(Recorded data)
● ● ●
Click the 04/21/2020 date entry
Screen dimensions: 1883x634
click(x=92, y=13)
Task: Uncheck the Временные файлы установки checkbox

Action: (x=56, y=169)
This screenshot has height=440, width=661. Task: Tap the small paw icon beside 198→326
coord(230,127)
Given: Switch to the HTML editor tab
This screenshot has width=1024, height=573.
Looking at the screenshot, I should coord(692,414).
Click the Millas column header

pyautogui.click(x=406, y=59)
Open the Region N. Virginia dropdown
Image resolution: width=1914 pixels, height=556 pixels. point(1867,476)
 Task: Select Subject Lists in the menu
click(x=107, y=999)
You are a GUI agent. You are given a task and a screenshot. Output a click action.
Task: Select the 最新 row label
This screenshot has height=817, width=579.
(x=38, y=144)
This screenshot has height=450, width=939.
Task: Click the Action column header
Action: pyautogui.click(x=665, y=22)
● ● ●
What is expected: Transcribe the records above exactly, but only from the line that contains "Task: Select Subject Lists in the menu" through their final line, inclusive.

Response:
 Task: Select Subject Lists in the menu
click(x=107, y=999)
You are a GUI agent. You are given a task and a screenshot. Output a click action.
Task: Select the 最新 row label
This screenshot has height=817, width=579.
(x=38, y=144)
This screenshot has height=450, width=939.
Task: Click the Action column header
Action: pyautogui.click(x=665, y=22)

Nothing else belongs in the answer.